REDCap2 is used to capture behavioral and clinical assessments, including harmonized common data elements (CDEs) and self-report surveys (Harris et al., 2009). The CAMH instance of REDCap was validated in collaboration with the internal research ethics board (REB) and IT Security teams, to enable usage in regulated clinical trials in compliance with Health Canada.

XNAT3 (adapted as SPReD4) is used to store and organize medical imaging data, including MRI, CT/PET and EEG. MRI data are stored in both their original DICOM and derived formats, including NiFTI, MINC and ANALYZE, automatically generated through pre-processing pipelines.

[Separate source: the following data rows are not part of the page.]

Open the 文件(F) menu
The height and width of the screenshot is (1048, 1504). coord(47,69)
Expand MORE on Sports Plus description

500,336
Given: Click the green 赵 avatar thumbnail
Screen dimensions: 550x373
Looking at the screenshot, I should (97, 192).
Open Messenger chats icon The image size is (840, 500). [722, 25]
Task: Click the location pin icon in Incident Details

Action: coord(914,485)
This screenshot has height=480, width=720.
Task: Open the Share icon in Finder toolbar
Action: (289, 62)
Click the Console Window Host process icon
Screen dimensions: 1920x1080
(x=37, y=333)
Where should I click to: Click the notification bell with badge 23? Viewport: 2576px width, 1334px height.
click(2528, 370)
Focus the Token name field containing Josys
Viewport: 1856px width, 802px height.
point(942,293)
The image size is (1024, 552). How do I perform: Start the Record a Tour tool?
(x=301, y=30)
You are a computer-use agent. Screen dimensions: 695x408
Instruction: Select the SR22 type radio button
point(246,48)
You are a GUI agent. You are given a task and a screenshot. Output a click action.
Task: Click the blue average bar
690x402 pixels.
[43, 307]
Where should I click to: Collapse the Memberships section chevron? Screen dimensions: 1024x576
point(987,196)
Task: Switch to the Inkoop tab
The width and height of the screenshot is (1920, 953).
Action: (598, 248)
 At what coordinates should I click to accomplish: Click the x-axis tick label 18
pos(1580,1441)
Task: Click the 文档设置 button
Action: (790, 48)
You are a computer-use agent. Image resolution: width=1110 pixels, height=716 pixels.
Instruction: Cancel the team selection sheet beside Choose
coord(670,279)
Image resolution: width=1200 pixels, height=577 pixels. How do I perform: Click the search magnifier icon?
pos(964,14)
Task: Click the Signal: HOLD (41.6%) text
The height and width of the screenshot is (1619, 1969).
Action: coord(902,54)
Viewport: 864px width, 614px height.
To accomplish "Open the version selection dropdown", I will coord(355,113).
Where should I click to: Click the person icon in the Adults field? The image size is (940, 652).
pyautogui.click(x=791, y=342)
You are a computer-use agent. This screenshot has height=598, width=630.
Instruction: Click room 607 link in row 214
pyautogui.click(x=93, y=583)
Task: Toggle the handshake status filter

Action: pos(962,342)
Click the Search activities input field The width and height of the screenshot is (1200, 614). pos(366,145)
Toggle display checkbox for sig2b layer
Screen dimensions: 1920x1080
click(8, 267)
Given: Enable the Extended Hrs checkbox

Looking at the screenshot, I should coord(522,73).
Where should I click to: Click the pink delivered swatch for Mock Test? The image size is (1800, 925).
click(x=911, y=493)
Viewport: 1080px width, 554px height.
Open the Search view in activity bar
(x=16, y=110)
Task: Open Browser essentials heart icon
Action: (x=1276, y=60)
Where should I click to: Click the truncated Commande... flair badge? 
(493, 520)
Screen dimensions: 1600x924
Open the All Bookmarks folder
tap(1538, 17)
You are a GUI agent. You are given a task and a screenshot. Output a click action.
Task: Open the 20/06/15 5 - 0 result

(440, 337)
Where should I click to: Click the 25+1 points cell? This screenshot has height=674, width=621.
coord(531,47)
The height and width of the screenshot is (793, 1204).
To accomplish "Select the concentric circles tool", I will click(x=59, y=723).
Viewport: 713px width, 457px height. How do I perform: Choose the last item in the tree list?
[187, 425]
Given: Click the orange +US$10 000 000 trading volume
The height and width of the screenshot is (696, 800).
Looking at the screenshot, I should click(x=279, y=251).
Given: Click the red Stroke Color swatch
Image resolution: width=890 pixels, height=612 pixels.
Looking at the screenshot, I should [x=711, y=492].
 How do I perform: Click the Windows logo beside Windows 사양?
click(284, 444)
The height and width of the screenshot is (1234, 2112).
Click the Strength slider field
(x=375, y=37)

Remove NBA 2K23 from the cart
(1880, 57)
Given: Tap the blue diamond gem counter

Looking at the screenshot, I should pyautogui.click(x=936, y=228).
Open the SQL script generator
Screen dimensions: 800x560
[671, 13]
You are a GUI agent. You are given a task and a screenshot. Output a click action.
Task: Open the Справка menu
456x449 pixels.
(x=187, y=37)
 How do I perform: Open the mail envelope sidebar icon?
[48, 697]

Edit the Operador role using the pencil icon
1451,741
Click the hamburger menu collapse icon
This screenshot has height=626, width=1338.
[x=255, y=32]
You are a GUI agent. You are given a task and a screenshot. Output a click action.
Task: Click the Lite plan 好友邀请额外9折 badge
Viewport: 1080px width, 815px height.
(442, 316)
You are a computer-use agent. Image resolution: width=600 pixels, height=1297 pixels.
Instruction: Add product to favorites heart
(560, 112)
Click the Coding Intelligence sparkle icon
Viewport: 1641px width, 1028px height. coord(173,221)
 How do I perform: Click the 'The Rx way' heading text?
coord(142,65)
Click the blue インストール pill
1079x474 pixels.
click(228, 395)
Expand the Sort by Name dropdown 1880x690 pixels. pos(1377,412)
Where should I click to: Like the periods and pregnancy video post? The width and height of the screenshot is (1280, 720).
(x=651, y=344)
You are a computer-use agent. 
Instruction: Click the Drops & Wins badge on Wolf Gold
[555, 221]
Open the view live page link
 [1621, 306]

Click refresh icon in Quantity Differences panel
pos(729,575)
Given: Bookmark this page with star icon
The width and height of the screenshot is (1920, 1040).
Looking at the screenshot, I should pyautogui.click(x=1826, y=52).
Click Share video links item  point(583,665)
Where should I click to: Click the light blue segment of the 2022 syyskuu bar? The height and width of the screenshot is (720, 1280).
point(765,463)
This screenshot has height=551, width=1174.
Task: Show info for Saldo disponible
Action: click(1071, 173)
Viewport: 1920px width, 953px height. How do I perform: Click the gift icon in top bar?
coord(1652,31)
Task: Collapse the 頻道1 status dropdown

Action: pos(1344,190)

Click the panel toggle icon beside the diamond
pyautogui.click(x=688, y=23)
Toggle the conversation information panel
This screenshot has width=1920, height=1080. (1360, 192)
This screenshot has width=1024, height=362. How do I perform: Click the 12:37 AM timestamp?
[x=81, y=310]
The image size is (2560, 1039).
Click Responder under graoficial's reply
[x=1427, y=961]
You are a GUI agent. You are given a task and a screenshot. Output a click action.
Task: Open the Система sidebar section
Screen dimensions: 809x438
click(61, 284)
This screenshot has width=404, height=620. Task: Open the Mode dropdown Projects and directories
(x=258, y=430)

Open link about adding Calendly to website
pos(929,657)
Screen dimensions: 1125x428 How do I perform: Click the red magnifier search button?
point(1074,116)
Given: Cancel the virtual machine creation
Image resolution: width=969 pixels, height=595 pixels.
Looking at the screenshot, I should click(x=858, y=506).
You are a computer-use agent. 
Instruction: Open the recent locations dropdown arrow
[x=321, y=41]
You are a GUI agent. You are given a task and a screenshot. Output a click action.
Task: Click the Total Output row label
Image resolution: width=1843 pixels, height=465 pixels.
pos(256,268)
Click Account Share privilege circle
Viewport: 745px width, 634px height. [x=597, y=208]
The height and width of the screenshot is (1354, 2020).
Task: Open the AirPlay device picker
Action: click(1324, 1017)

LabKey5 is used for the coordination and storage of biological specimens and molecular data, including genetics, epigenetics and proteomics. This system supports both raw data storage and direct tabularization of results.

The databases support both original source data, derived values (e.g., quality assessments and final results) and pre-processed datasets (e.g., artifact correction).

All subject data are collected with informed consent, under a study-specific REB protocol. Authentication has been harmonized through the hospital-wide active directory system and within each sub-system, rights are limited depending on user-role to maintain security and to separate projects based on REB study protocol. All changes to user access require submission of an auditable electronic form, which requires principle investigator sign-off. This extends to visualization dashboards and individual table access for analytics (Clinical data access has additional constraints, described in the section specific to clinical record data).

In the current phase, external access can be provided to researchers who are named collaborators on the REB study protocol. Access requires confidentiality agreements and a centrally administered institutional account.

Data Federation

Multi-modal datasets are federated using the IBM InfoSphere Federation Server6, which provides a thin, virtual data definition layer that allows seamless communication with data sources. A flexible API backend utilizes this federation capability to provide subject-oriented, de-normalized mart-like data tables, within a DB2 database environment. Data are linked, by unique standardized research participant IDs, across each source system, to generate a subject-level, profile for each individual.

Visualization and Query Interface

Visualization and federated query interfaces are provided through TIBCO Spotfire7. Dynamic dashboards, refreshed daily, provide federated data views across data sources. These data views are served to specific research teams, defined by their study protocols and data requirements.

Dashboards provide visualizations that can be constructed from any data or metadata in the source systems (XNAT, REDCap, LabKey and CERNER). Filters can be applied directly through interactive selection, or a variable-by-variable query interface, to refine cohorts for data export to compute cluster environments or local processing centers.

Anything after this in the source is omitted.